## Requirement
Transcribe the lines below word for word, from the line that contains "Find the location of a particular element. The" through the final line, and leave the pictures out.

-*-

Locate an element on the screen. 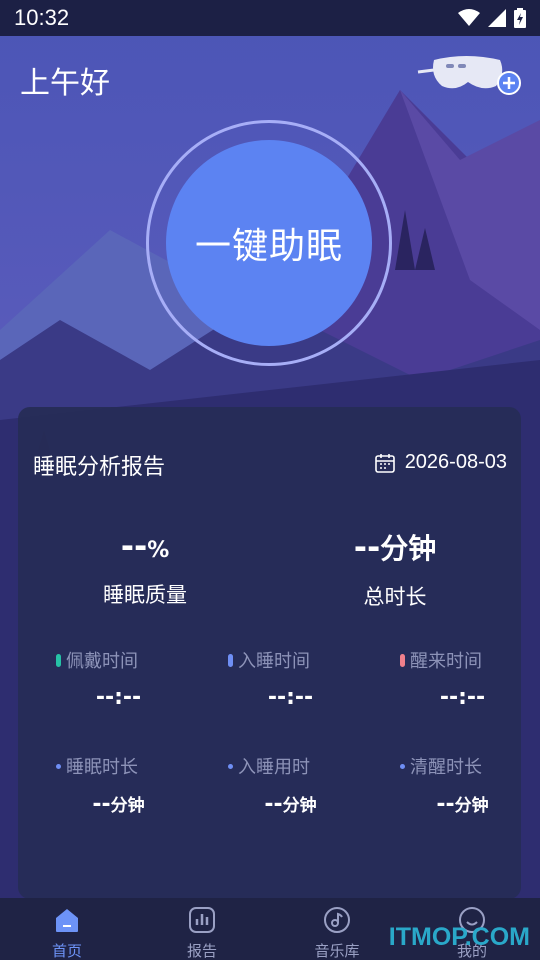 Image resolution: width=540 pixels, height=960 pixels. sleep-quality-unit: % is located at coordinates (158, 550).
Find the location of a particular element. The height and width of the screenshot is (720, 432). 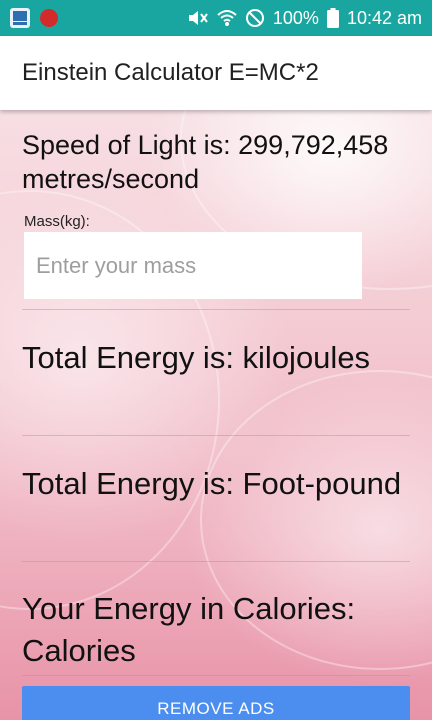

energy-in-calories: Your Energy in Calories: Calories is located at coordinates (189, 630).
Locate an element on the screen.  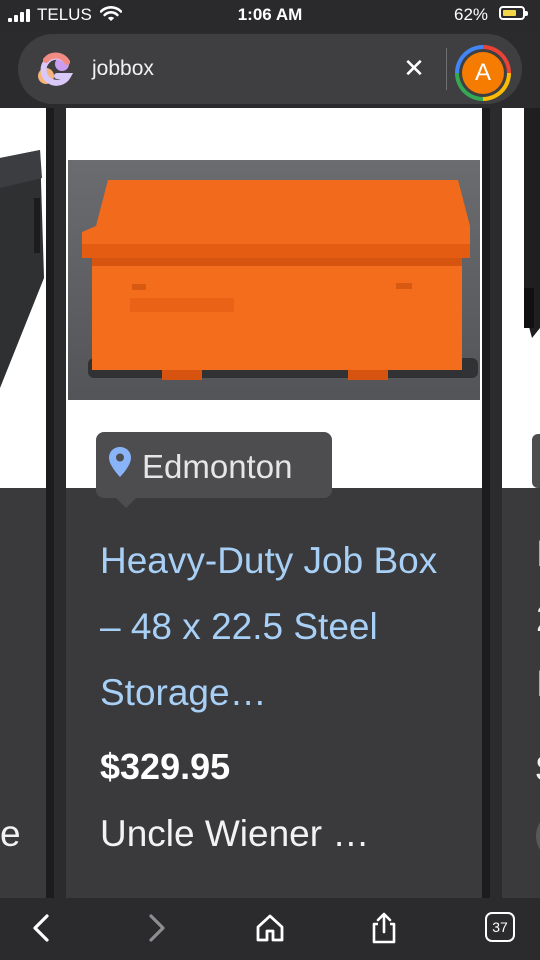
avatar-letter: A is located at coordinates (483, 73).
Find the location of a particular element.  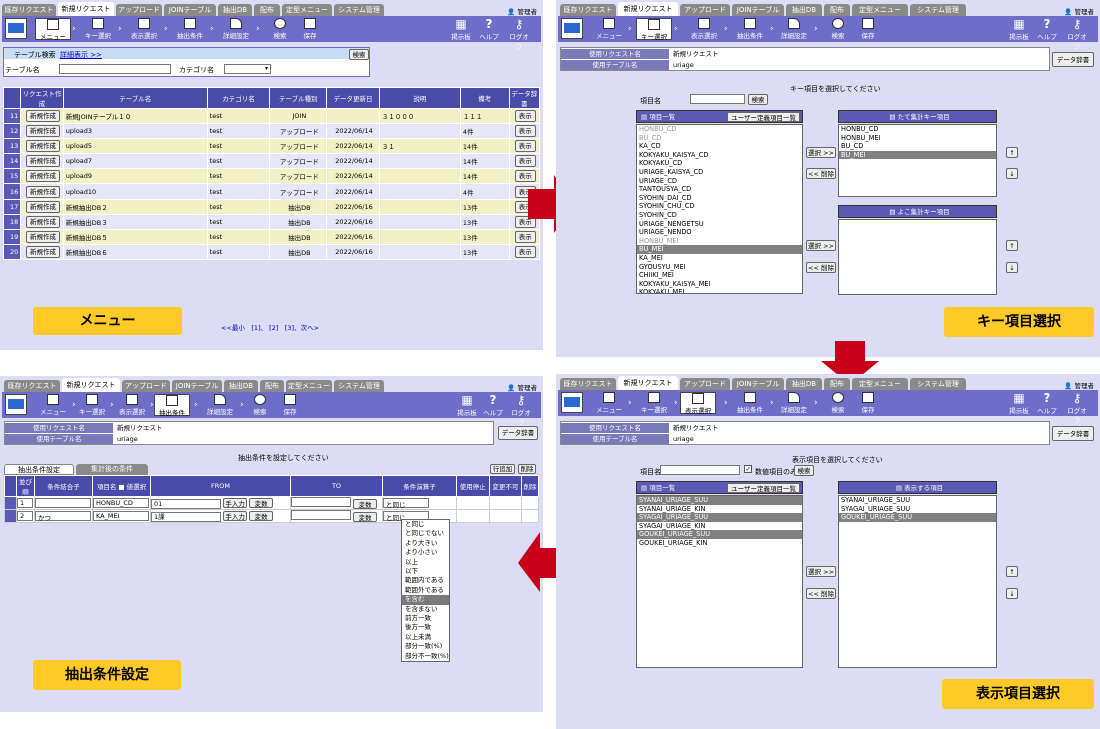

-*-

## Your response
Find the location of a particular element. The height and width of the screenshot is (720, 432). 

energy-in-calories: Your Energy in Calories: Calories is located at coordinates (189, 630).
Locate an element on the screen.  
avatar-letter: A is located at coordinates (483, 73).
Find the location of a particular element.  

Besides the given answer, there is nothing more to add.